Ton premier son, Joy O’Clock, est sorti il y a maintenant trois ans. Comment situerais-tu ton évolution depuis ?

Il faut savoir que quand Joy O’Clock est sorti, rapper était vraiment quelque chose de récréatif pour moi. C’est toujours quelque chose de récréatif mais je pense que je suis désormais beaucoup plus sérieux dans ma démarche, j’essaie vraiment de transmettre ma vision du monde et de la vie à tout le monde, de la meilleur façon possible. C’est pour cela que je travaille avec des gens que j’adore et qui comprennent mon délire, et c’est ce qui fait que mon œuvre est plus représentative de moi-même, ce qui la rend à la fois plus atypique et plus cool. J’ai toujours trouvé que le rap avait une dimension sportive où plus tu rappes, plus tu deviendras chaud, et j’ai fait que rapper donc je suis devenu plus chaud. (Rires)

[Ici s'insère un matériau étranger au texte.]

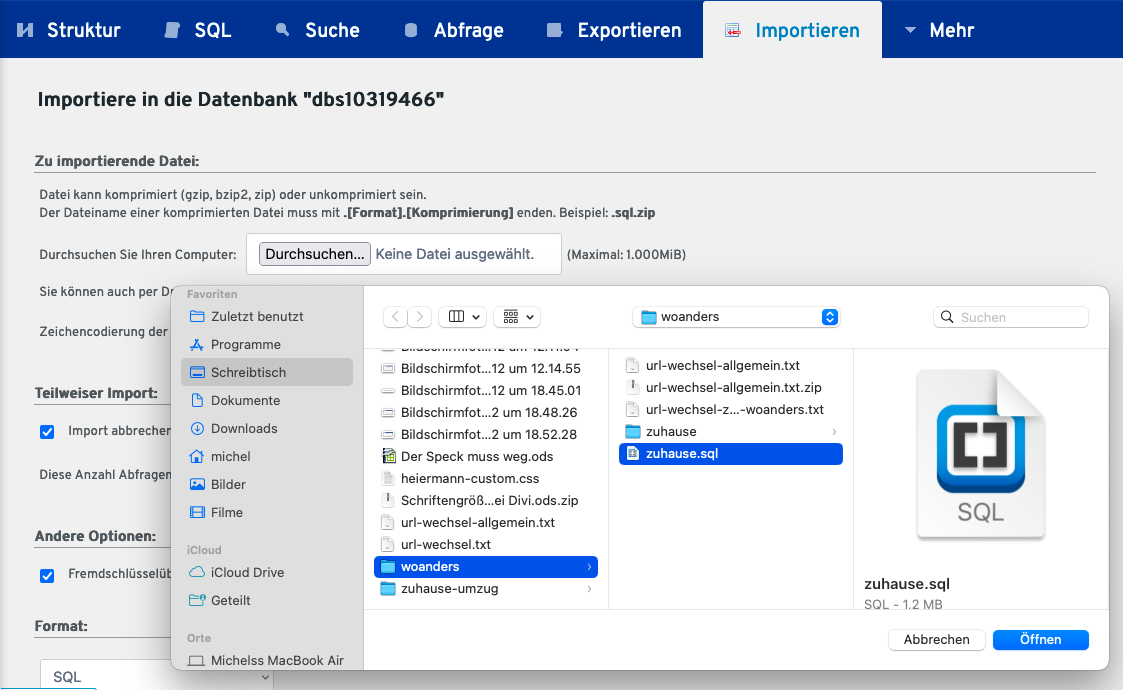Select Programme in the Favoriten sidebar
This screenshot has width=1123, height=690.
[246, 344]
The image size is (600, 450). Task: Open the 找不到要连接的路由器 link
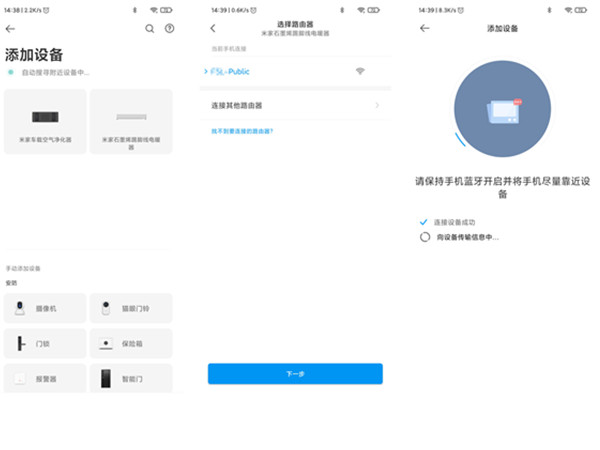pos(242,131)
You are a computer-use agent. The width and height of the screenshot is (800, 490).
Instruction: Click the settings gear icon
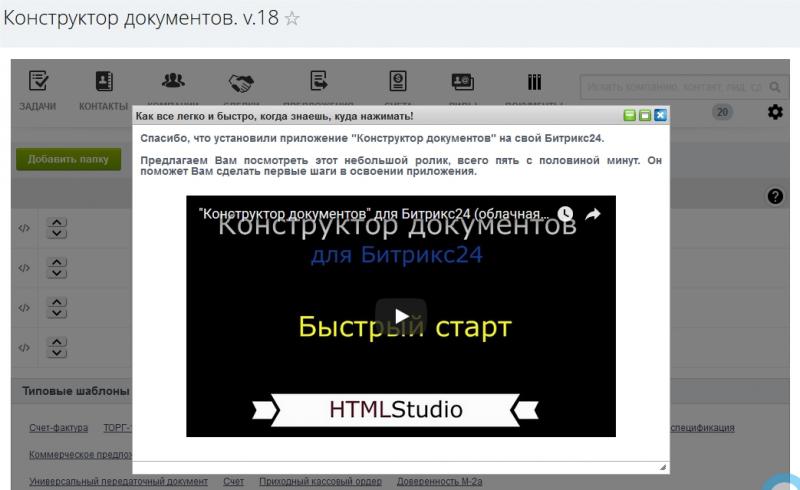point(774,115)
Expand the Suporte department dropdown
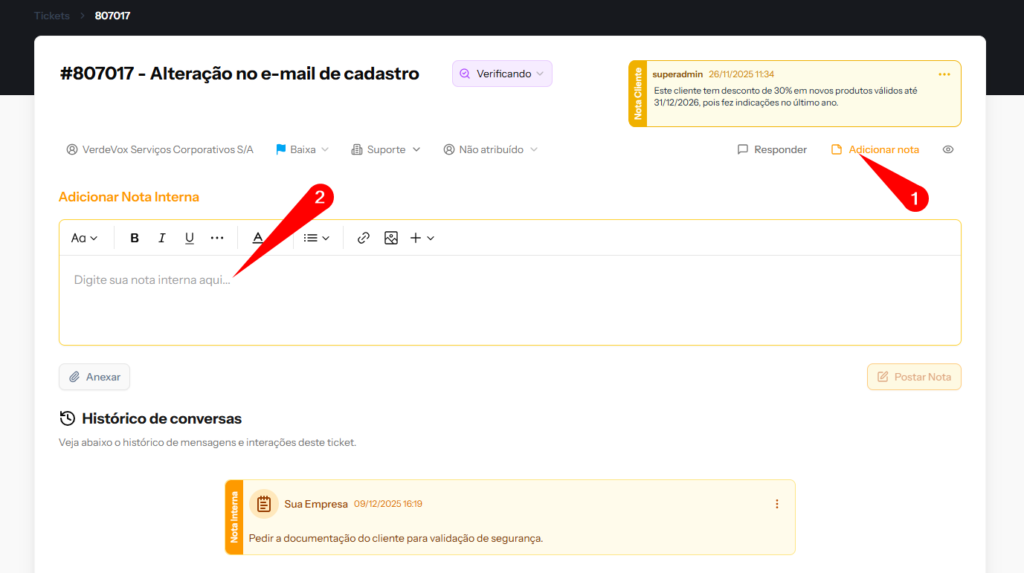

Depuis le confinement de mars dernier tu as sorti beaucoup plus de sons, trouves-tu que ce confinement a été bénéfique pour tes créations ? Comment as-tu réussi à palier le manque d’inspiration ou l’ennui ?

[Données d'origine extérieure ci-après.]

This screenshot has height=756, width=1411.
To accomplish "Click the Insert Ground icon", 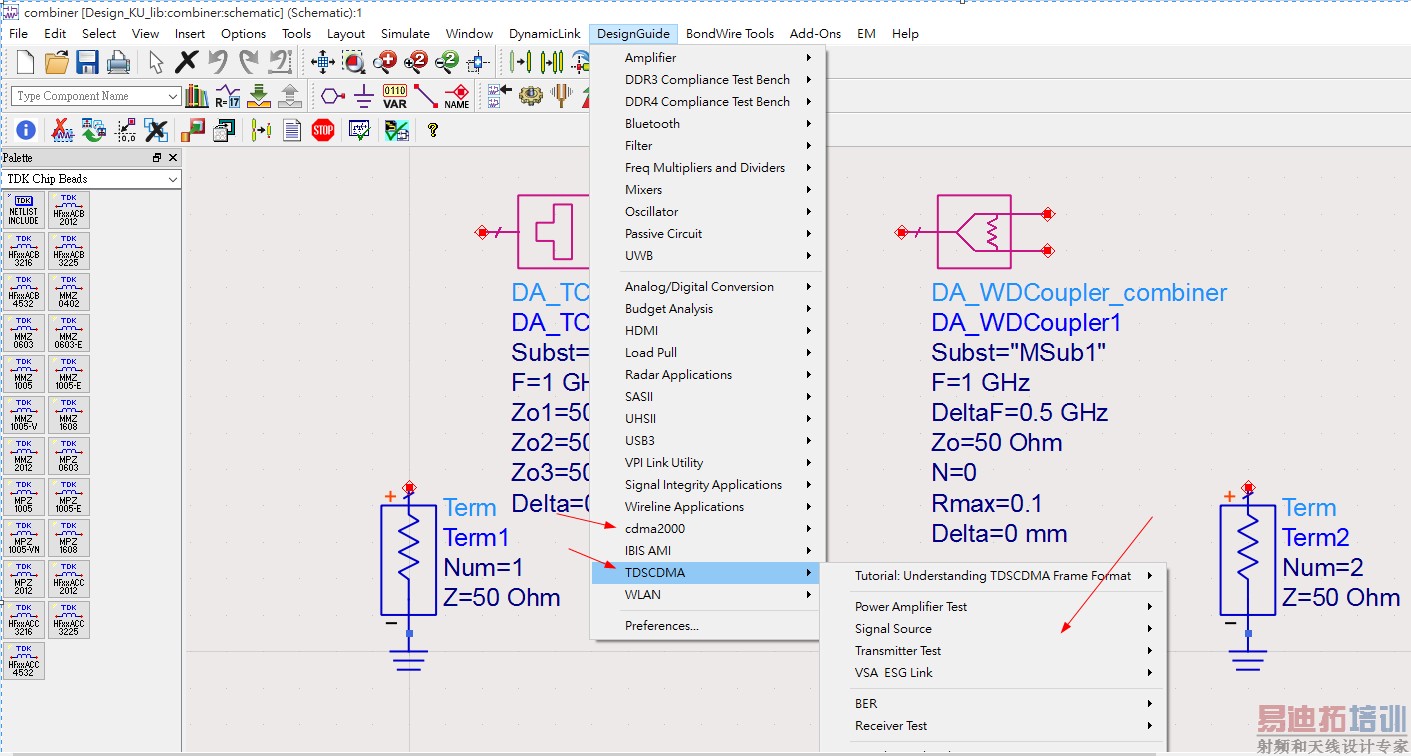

Je ne sais plus où j’avais vu ça mais il y a une citation qui dit : “La restriction dédouble la créativité”, et c’est exactement ce qui m’est arrivé. Je n’ai jamais été aussi créatif que pendant le confinement. Il n’y avait plus la vie sociale, alors je me suis tourné vers d’autres moyens de création, j’ai fait des doublages, des mini-vidéos, j’ai dessiné, j’ai fait des prods, je me suis mis plus sérieusement au beatmaking… Ça a vraiment décuplé ma créativité. Comme j’avais le temps et que j’arrivais à gérer avec les cours, j’en ai profité pour m’y mettre à fond, et c’est ce qui fait que j’ai sorti autant de choses. Mon cerveau avait une idée, je fonçais dedans. Ma créativité pendant le confinement c’était mon meilleur pote, il n’y avait jamais un moment où je n’avais pas d’idée. Je voulais toujours faire quelque chose, c’est ce qui a fait que j’ai pu m’améliorer dans le son et en sortir autant.

Dans tes sons, tu cites beaucoup de références aux mangas ou à Matrix. Comment décrirais-tu ces influences ? Comment te font-elles avancer ?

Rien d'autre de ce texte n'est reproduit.